— BEGIN DOCUMENT SECTION —

As I said, I would look into JDK version, ensure it's the latest. Similarly I would consider newer Jackson versions -- at very least 2.15.4 patch if keeping to 2.15 is required.

Will leave open for a bit in case anyone has any ideas, suggestions.

cowtowncoder avatar Oct 03 '24 23:10 cowtowncoder

Discoveries

So I got curious about GeneratedMethodAccessorXXX, and this is what I learned:

  1. GeneratedMethodAccessorXXX classes are dynamically created by NativeMethodAccessorImpl when .invoke(...) is called on the same Method instance many times: https://github.com/openjdk/jdk8u/blob/e32d62e2a39510f643b32d615e76f0ff9be3d9f3/jdk/src/share/classes/sun/reflect/NativeMethodAccessorImpl.java#L49-L60
    1. They will be created on the 16th Method.invoke(...) call - here's a sample of how they look like:
    public class GeneratedMethodAccessor2 extends MethodAccessorImpl {
      public GeneratedMethodAccessor2() {
      }
    
      public Object invoke(Object var1, Object[] var2) throws InvocationTargetException {
          Boolean var10000 = new Boolean;
          if (var1 == null) {
              throw new NullPointerException();
          } else {
              TestBean var10002;
              try {
                  var10002 = (TestBean)var1;
                  if (var2 != null && var2.length != 0) {
                      throw new IllegalArgumentException();
                  }
              } catch (NullPointerException | ClassCastException var4) {
                  throw new IllegalArgumentException(var4.toString());
              }
    
              boolean var5;
              try {
                  var5 = var10002.isStatus();
              } catch (Throwable var3) {
                  throw new InvocationTargetException(var3);
              }
    
              var10000.<init>(var5);
              return var10000;
          }
      }
    }
    
    1. They will then be used on the 17th Method.invoke(...) call by DelegatingMethodAccessorImpl.
  2. If an exception is thrown by the called accessor method (e.g. NPE thrown trying to convert a null Boolean wrapper to primitive), the accessor method itself will be included in the stack trace:
Caused by: java.lang.NullPointerException
    at <..snip>TestBean.isStatus(NPEGetterTest.java:33)

— END DOCUMENT SECTION —

• [DIRECTIONS]:
1. In the thread about GeneratedMethodAccessor classes, on which Method.invoke(...) call are these classes created?
2. Write out the passage of the thread about GeneratedMethodAccessor classes starting with "As I said, I" and going on through "any ideas, suggestions.".

— BEGIN PROVIDED MATERIAL —

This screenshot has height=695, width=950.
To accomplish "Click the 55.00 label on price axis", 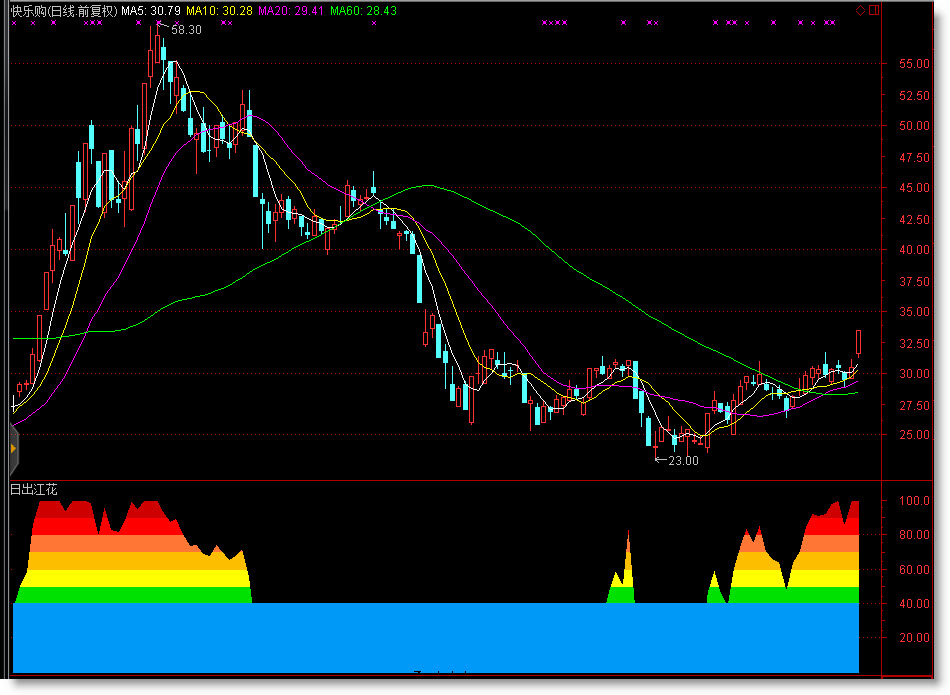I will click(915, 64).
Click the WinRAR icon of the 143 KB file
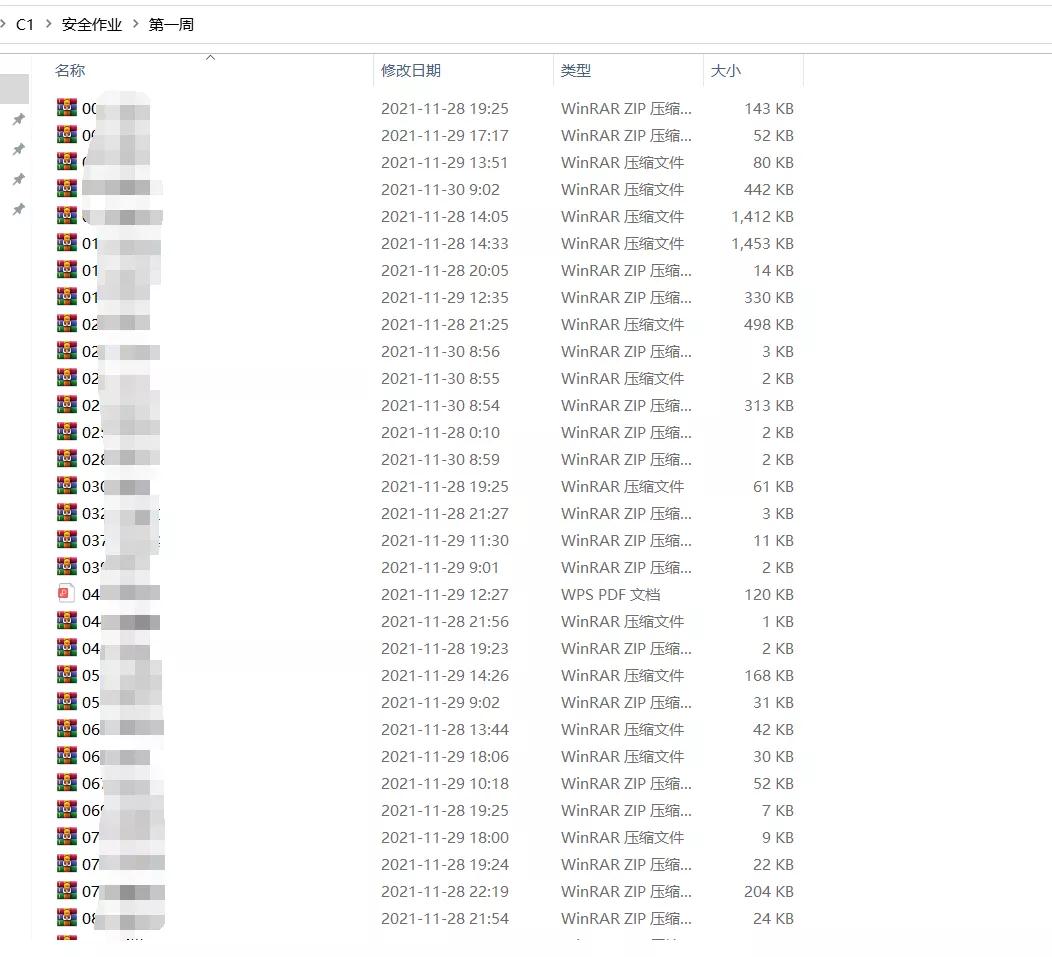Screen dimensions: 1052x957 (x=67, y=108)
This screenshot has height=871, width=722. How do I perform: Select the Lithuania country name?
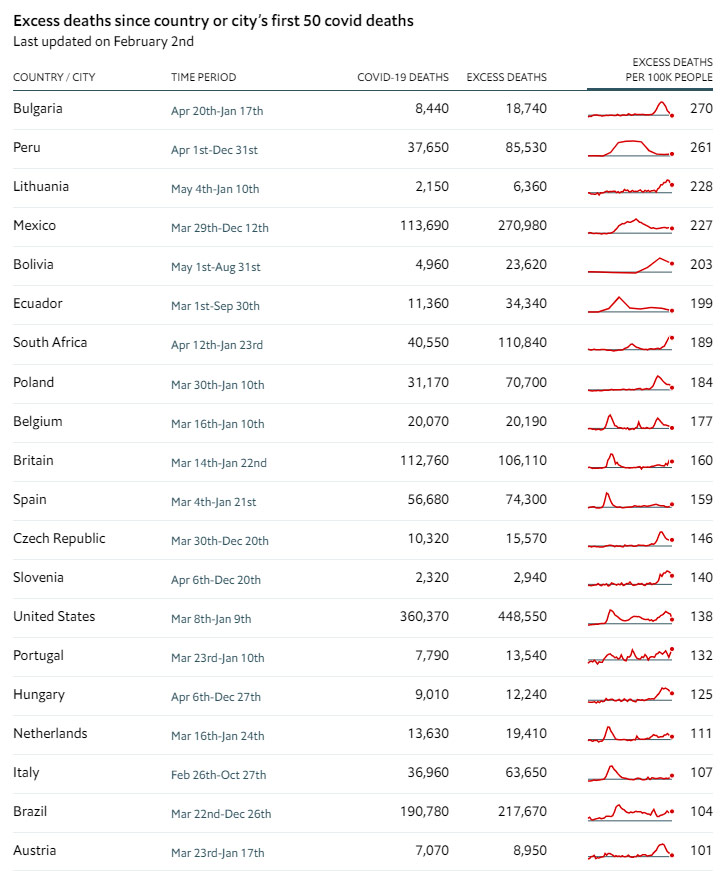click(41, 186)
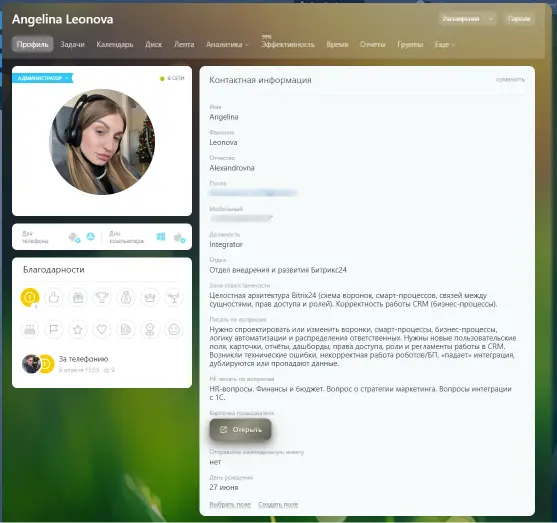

— END PROVIDED MATERIAL —

• [EXERCISE RESULTS]:
1. On the 16th Method.invoke(...) call.

2.
As I said, I would look into JDK version, ensure it's the latest. Similarly I would consider newer Jackson versions -- at very least 2.15.4 patch if keeping to 2.15 is required.

Will leave open for a bit in case anyone has any ideas, suggestions.